Eclectic Wanderings

Tuesday, March 13, 2007

Monkey Business - Part I

I am sure we have all heard of the idea of having a million monkeys sitting at typewriters for 10 hours a day and typing for a year. We are told that they could, by random chance, write all the well-known text in the world, including the likes of Hamlet.

But first let's back up a bit and look where this interesting idea came from. It has often been falsely attributed to Thomas Huxley. In a debate with Bishop Wilberforce concerning Darwin's Origin of the Species the discussion wandered onto the topic of monkeys. Apparently, Wilberforce asked Huxley whether he was descended from a monkey on his grandmother's side or his grandfather's side. It seems Huxley was defending Darwin's idea that we were related to more primitive life forms. Huxley replied he would rather be related to a monkey than descended from a man of great intelligence who used his gifts in the service of falsehoods. But none of the records we have of the debate really discuss monkeys with typewriters.

The real origin of the idea came from Emile Borel, in the early 1900's. He was a French mathematician, and according to his calculations, he figured it was a very small chance the the million monkeys typing for a year wouldn't produce all the great volumes of writing that man has ever written. This novel idea was then taken up and written about by various scientists, and science fiction writers till it became a quite common idea.
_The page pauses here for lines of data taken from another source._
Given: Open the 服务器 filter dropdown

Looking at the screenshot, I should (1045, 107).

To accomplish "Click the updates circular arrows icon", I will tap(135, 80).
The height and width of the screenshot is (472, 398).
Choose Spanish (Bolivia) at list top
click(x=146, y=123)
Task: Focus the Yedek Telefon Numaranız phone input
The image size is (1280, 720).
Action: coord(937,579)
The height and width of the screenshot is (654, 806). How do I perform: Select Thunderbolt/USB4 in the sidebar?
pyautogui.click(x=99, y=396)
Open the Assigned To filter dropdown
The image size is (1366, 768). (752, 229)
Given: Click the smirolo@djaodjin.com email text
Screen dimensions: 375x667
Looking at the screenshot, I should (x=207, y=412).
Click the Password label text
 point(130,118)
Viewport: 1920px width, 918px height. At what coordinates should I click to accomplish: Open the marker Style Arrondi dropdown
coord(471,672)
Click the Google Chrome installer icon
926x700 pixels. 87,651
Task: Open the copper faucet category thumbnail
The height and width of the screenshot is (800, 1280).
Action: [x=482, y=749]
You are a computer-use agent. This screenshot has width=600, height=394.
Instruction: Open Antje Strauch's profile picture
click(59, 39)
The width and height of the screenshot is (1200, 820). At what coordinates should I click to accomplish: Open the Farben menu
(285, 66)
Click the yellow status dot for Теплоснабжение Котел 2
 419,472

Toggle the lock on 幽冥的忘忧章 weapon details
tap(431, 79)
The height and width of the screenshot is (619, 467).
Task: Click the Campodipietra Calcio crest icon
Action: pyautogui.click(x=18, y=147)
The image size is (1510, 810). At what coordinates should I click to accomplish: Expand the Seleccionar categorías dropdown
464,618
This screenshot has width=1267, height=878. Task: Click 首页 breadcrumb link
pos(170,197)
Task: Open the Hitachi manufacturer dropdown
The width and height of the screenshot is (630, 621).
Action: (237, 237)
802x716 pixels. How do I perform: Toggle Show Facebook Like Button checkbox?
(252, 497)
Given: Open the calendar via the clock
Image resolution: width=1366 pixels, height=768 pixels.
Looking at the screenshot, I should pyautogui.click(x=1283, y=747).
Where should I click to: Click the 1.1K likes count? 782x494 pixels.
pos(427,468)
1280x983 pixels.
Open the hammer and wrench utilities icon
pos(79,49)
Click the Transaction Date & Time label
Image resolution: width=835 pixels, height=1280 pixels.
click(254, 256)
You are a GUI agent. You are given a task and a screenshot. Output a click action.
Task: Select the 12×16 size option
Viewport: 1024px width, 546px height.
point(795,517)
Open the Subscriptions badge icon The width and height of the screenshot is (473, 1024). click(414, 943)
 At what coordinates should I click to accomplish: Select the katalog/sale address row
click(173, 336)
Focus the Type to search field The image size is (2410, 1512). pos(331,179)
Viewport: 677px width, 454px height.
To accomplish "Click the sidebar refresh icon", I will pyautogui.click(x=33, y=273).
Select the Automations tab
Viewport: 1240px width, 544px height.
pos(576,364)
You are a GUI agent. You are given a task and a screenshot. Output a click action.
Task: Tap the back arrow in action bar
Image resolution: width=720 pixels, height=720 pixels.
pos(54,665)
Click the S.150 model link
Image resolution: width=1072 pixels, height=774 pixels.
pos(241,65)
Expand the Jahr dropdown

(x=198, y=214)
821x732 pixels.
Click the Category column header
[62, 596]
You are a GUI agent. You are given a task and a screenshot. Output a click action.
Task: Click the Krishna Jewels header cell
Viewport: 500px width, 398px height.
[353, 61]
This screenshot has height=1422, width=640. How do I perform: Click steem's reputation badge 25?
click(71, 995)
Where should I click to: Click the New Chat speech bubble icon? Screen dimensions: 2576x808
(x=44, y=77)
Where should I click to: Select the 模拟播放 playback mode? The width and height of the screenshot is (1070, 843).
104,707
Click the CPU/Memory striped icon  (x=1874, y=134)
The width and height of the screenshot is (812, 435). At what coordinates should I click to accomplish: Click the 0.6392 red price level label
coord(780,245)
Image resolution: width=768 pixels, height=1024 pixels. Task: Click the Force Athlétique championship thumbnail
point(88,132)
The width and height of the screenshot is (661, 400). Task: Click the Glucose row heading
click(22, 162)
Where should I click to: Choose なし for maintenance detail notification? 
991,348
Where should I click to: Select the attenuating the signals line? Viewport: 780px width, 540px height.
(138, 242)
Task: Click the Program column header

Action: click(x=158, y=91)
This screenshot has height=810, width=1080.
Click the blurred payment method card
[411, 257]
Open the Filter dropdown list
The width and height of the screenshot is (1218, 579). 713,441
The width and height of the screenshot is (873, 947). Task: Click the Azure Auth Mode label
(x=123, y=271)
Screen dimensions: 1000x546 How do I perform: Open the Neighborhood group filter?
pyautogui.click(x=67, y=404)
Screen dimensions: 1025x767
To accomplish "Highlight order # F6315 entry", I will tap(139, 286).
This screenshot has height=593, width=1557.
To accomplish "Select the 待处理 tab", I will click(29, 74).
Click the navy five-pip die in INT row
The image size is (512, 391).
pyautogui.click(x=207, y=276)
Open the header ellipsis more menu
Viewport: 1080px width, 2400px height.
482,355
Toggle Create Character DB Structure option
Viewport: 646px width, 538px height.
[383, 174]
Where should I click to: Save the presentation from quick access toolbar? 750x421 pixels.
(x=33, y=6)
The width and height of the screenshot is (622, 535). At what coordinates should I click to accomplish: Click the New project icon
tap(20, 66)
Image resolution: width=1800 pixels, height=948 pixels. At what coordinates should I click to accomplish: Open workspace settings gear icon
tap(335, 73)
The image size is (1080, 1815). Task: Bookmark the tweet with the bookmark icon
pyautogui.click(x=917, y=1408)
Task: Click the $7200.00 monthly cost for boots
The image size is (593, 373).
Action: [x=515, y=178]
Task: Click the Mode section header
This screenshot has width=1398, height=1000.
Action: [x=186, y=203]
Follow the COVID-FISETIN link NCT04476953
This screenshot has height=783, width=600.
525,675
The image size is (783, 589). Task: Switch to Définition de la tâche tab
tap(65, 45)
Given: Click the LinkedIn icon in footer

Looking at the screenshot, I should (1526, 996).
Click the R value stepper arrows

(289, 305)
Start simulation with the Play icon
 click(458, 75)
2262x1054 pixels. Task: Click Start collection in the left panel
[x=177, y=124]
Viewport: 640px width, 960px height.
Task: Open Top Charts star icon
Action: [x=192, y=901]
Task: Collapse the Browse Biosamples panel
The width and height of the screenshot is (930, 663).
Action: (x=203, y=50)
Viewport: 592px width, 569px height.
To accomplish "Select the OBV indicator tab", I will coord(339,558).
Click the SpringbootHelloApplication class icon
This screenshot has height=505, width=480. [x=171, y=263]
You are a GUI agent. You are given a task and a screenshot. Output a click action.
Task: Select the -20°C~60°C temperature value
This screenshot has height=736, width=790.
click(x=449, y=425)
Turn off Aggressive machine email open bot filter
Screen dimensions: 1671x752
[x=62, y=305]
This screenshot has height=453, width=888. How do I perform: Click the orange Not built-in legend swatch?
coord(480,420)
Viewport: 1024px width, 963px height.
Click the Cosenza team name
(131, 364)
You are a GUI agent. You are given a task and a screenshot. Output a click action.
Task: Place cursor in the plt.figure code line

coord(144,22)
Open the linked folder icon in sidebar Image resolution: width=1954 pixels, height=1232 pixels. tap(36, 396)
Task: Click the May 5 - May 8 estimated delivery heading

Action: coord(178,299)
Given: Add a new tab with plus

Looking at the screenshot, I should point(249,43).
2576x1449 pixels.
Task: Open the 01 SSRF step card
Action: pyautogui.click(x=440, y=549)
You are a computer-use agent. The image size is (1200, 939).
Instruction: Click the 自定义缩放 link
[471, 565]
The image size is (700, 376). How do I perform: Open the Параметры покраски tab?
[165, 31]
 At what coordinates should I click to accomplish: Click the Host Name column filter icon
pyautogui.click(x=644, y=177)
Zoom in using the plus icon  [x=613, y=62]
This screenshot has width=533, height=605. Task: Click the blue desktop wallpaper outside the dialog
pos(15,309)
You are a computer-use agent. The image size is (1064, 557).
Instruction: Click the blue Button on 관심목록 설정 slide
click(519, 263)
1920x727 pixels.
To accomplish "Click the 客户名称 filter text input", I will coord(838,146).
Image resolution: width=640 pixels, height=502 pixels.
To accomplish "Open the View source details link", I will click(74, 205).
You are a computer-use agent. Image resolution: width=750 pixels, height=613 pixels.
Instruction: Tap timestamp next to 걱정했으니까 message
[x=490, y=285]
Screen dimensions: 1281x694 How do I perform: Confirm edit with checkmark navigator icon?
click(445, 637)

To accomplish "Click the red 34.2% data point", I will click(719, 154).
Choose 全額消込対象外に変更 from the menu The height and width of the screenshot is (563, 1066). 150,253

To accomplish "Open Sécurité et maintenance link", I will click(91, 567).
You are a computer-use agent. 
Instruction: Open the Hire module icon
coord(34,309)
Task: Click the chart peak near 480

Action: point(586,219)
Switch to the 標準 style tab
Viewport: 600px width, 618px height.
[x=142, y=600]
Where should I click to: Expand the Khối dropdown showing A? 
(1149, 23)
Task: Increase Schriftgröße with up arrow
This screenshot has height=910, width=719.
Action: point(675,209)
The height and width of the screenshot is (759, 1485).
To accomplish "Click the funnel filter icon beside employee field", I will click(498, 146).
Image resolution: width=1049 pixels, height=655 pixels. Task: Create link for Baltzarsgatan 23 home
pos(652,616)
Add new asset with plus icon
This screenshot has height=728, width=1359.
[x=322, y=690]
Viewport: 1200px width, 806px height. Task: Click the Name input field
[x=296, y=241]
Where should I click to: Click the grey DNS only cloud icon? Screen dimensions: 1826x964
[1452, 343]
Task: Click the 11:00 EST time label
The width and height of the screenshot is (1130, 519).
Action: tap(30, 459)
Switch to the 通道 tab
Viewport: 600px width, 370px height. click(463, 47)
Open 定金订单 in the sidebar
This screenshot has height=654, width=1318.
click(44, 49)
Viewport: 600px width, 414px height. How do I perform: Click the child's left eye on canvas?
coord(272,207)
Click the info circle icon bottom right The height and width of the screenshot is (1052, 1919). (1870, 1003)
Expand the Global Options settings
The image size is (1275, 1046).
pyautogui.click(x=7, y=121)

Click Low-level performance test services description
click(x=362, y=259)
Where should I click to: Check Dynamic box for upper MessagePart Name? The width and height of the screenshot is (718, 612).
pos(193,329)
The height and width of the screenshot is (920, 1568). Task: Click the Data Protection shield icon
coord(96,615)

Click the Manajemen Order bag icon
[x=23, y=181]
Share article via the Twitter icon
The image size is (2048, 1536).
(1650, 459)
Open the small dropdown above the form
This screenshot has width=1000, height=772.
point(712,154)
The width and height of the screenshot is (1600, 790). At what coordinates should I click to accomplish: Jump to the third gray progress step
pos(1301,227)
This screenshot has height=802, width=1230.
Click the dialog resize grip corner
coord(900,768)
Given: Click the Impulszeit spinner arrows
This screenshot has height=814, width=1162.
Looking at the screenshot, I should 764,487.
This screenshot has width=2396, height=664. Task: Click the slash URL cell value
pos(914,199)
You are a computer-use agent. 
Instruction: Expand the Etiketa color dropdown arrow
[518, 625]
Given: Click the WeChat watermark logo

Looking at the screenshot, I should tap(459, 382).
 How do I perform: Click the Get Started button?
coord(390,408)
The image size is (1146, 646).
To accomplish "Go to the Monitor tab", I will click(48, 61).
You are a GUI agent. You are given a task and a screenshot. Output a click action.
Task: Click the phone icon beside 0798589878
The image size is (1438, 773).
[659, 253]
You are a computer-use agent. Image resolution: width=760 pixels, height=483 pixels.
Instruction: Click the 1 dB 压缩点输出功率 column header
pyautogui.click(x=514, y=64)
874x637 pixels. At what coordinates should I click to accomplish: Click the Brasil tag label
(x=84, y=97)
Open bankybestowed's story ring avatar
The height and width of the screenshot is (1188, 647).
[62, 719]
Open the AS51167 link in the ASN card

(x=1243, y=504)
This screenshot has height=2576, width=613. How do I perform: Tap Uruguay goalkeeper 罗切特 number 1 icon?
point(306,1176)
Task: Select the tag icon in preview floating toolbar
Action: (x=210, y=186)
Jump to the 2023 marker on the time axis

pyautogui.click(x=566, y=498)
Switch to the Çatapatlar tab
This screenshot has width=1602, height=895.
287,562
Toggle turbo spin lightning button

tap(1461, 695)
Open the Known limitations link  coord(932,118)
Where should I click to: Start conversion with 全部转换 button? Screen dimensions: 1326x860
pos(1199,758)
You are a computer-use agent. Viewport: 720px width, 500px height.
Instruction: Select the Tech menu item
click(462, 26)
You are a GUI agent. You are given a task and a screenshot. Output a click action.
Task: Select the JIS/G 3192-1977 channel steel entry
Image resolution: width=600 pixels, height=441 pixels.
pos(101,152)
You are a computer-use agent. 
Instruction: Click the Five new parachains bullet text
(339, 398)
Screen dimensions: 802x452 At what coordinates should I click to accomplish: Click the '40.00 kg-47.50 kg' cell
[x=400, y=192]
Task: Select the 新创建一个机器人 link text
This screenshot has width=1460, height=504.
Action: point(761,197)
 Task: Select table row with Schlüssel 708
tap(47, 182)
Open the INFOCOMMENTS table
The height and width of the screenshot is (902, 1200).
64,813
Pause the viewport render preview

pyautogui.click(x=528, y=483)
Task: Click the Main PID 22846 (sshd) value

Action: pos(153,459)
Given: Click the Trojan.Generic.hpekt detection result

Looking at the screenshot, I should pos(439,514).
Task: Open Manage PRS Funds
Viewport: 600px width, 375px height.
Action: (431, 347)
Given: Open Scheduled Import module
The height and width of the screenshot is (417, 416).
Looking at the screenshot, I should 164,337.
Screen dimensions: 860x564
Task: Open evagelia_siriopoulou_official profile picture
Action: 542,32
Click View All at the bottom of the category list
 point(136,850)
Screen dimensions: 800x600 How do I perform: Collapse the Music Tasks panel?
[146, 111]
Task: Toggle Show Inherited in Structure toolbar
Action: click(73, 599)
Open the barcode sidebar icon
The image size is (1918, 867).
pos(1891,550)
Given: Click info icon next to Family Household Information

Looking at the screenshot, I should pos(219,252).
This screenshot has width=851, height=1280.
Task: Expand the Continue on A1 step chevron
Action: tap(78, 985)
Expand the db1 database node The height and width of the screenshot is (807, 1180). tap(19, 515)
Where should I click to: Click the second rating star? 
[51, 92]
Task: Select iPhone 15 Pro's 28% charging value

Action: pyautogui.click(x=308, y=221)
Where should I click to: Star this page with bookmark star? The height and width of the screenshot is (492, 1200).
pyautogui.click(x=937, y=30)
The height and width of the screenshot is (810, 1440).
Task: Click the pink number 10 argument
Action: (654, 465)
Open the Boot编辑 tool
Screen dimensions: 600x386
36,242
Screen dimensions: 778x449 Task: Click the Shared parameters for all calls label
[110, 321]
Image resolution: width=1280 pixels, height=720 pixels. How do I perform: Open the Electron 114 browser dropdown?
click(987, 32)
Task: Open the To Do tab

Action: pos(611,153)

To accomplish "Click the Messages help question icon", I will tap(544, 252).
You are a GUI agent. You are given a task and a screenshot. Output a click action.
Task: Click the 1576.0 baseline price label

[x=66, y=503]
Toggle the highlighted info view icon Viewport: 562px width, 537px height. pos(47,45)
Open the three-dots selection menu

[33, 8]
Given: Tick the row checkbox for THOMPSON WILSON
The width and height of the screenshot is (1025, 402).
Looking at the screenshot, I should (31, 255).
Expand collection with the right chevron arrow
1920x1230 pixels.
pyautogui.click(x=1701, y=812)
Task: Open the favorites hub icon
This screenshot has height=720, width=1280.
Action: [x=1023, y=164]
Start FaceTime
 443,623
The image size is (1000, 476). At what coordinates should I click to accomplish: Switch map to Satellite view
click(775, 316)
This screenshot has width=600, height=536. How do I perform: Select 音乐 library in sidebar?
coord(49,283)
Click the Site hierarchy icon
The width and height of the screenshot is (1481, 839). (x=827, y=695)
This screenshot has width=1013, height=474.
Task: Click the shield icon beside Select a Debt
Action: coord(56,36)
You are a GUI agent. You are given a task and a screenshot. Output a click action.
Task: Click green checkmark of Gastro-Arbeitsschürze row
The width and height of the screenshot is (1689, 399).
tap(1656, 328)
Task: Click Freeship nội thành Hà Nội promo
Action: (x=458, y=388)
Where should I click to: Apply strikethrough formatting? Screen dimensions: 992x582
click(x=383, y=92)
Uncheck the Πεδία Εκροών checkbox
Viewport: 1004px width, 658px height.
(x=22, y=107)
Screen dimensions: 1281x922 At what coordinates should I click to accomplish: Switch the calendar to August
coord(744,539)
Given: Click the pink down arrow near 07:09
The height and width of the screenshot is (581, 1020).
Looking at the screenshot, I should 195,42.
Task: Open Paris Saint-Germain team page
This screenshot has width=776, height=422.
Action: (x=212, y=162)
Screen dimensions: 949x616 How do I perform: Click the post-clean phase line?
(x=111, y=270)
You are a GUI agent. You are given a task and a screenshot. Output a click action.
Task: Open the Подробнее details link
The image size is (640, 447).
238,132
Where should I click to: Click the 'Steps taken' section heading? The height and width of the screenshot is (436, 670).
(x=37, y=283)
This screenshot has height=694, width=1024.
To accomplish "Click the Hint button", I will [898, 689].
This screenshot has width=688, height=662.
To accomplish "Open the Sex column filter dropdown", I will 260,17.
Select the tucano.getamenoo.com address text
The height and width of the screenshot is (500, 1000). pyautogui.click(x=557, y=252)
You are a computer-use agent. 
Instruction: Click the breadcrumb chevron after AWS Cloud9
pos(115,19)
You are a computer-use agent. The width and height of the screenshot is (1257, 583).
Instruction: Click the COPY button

So is it true? Not by a long shot. Let's do some math. There are about 50 keys on a keyboard. So there is a 1/50 chance that one monkey will hit a certain letter, say 'h'. The chance of the monkey typing 'ha' is 1/50 X 1/50, or 1/2500. The chance of him typing 'ham' would be 1/125000. And so on, and so on. So, the chance of the monkey typing a phrase with 22 characters in it are about 1 in 10 to the 38th power. That's:

1/100,000,000,000,000,000,000,000,000,000,000,000,000

Or another way to put it, it would take a billion billion monkeys, each typing 10 characters a second, for each of the billion billion seconds since the universe began to type the phrase, 'hamlet. act i, scene i.'

This example, and many many other interesting ideas about computing are to be found in a delightful book called Programming the Universe by Seth LLoyd. He is a quantum scientist and a Professor at MIT. His book has a very easy and natural style of describing the nature of computing, from a theoretical viewpoint. But he has much more profound things to say about evolution, the origin and nature of the universe, and the ultimate computer. More on that next time.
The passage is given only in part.